Aim of the task: Nothing but an exact repetition of the listing should be returned.
*** Records for this exercise Section Begins ***
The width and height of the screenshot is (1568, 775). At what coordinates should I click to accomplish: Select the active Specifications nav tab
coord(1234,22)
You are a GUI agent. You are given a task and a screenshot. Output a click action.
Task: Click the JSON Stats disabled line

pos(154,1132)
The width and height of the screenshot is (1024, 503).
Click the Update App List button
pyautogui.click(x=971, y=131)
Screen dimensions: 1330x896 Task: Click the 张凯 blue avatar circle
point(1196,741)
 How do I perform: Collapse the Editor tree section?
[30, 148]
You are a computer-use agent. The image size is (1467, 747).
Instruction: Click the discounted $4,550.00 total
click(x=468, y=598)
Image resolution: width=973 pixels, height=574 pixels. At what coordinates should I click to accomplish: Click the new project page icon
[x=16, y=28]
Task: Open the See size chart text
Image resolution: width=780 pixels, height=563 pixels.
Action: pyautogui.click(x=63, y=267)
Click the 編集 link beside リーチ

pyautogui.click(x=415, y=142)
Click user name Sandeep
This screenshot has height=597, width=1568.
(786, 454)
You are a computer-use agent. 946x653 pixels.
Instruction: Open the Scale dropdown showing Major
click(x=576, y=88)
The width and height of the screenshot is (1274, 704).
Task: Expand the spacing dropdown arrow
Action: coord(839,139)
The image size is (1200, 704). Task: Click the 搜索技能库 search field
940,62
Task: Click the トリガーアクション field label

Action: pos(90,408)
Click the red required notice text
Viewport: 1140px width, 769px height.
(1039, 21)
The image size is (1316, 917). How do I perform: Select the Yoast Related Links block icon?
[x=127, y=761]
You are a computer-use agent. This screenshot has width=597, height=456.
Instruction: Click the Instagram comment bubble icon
*** Records for this exercise Section Ends ***
Answer for this exercise:
The width and height of the screenshot is (1568, 775). At what coordinates should I click to accomplish: Select the active Specifications nav tab
coord(1234,22)
You are a GUI agent. You are given a task and a screenshot. Output a click action.
Task: Click the JSON Stats disabled line

pos(154,1132)
The width and height of the screenshot is (1024, 503).
Click the Update App List button
pyautogui.click(x=971, y=131)
Screen dimensions: 1330x896 Task: Click the 张凯 blue avatar circle
point(1196,741)
 How do I perform: Collapse the Editor tree section?
[30, 148]
You are a computer-use agent. The image size is (1467, 747).
Instruction: Click the discounted $4,550.00 total
click(x=468, y=598)
Image resolution: width=973 pixels, height=574 pixels. At what coordinates should I click to accomplish: Click the new project page icon
[x=16, y=28]
Task: Open the See size chart text
Image resolution: width=780 pixels, height=563 pixels.
Action: pyautogui.click(x=63, y=267)
Click the 編集 link beside リーチ

pyautogui.click(x=415, y=142)
Click user name Sandeep
This screenshot has height=597, width=1568.
(786, 454)
You are a computer-use agent. 946x653 pixels.
Instruction: Open the Scale dropdown showing Major
click(x=576, y=88)
The width and height of the screenshot is (1274, 704).
Task: Expand the spacing dropdown arrow
Action: coord(839,139)
The image size is (1200, 704). Task: Click the 搜索技能库 search field
940,62
Task: Click the トリガーアクション field label

Action: pos(90,408)
Click the red required notice text
Viewport: 1140px width, 769px height.
(1039, 21)
The image size is (1316, 917). How do I perform: Select the Yoast Related Links block icon?
[x=127, y=761]
You are a computer-use agent. This screenshot has width=597, height=456.
Instruction: Click the Instagram comment bubble icon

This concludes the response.